O 25 DE ABRIL E A HISTÓRIA
António José Saraiva Diário de Notícias 26-01-1979

"Se alguém quisesse acusar os portugueses de cobardes, destituídos de dignidade ou de qualquer forma de brio, de inconscientes e de rufias, encontraria um bom argumento nos acontecimentos desencadeados pelo 25 de Abril.

Na perspectiva de então, havia dois problemas principais a resolver com urgência. Eram eles a descolonização e a liquidação do antigo regime.Quanto à descolonização havia trunfos para a realizar em boa ordem e com vantagem para ambas as partes : o exército português não fora batido em campo de batalha; não havia ódio generalizado das populações nativas contra os colonos; os chefes dos movimentos de guerrilha eram em grande parte homens de cultura portuguesa; havia uma doutrina, a exposta no livro "Portugal e o Futuro" do general Spínola, que tivera a aceitação nacional, e poderia servir de ponto de partida para uma base maleável de negociações. As possibilidades eram ou um acordo entre as duas partes, ou, no caso de este não se concretizar, uma retirada em boa ordem, isto é, escalonada, ordenada e honrosa.

Todavia, o acordo não se realizou, e retirada não houve, mas sim uma debandada em pânico, um salve-se-quem-puder. Os militares portugueses, sem nenhum motivo para isso, fugiram como pardais, largando armas e calçado, abandonando os portugueses e africanos que confiavam neles. Foi a maior vergonha de que há memória desde Alcácer Quibir.

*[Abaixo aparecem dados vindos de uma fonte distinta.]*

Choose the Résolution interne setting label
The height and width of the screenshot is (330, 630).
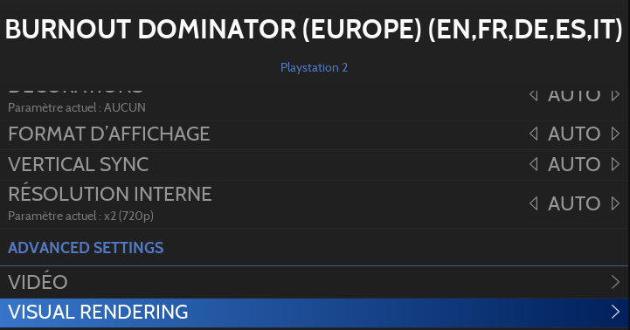[x=110, y=195]
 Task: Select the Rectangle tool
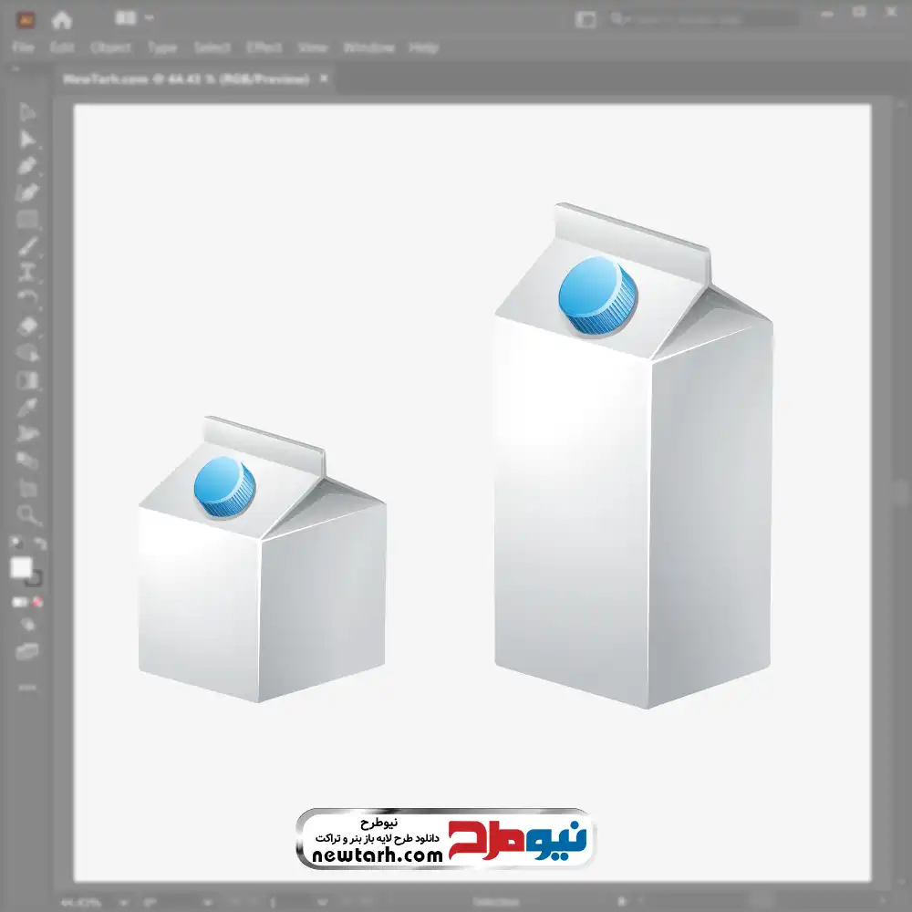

Pelo que agora se conhece, este comportamento inesquecível e inqualificável deve-se a duas causas. Uma foi que o PCP, infiltrado no Exército, não estava interessado num acordo, nem numa retirada em ordem, mas num colapso imediato, que fizesse cair esta parte da África na zona soviética. O essencial era não dar tempo de resposta às potências ocidentais. De facto, o que aconteceu nas antigas colónias portuguesas insere-se na estratégia africana da URSS, como os acontecimentos subsequentes vieram mostrar.

Outra causa foi a desintegração da hierarquia militar a que a insurreição dos capitães deu início e que o MFA explorou ao máximo, quer por cálculo partidário, quer por demagogia, para recrutar adeptos no interior das Forças Armadas. Era natural que os capitães quisessem voltar depressa para casa. Os agentes do MFA exploraram e deram cobertura ideológica a esse instinto das tripas, justificaram honrosamente a cobardia que se lhe seguiu. Um bando de lebres espantadas recebeu o nome respeitável de «revolucionários».

E nisso foram ajudados por homens políticos altamente responsáveis, que lançaram palavras de ordem de capitulação e desmobilização, num momento em que era indispensável manter a coesão e o moral do exército, para que a retirada em ordem ou o acordo fossem possíveis. A operação militar mais difícil é a retirada; exige, em grau elevadíssimo, o moral da tropa. Neste caso, a tropa foi atraiçoada pelo seu próprio comando e por um certo número de políticos inconscientes ou fanáticos, e em qualquer caso destituídos de sentimento nacional. Não é ao soldadinho que se deve imputar esta fuga vergonhosa, mas aos que desorganizaram, conscientemente, a cadeia de comando, aos que lançaram palavras de ordem que, nas circunstâncias do momento, eram puramente criminosas.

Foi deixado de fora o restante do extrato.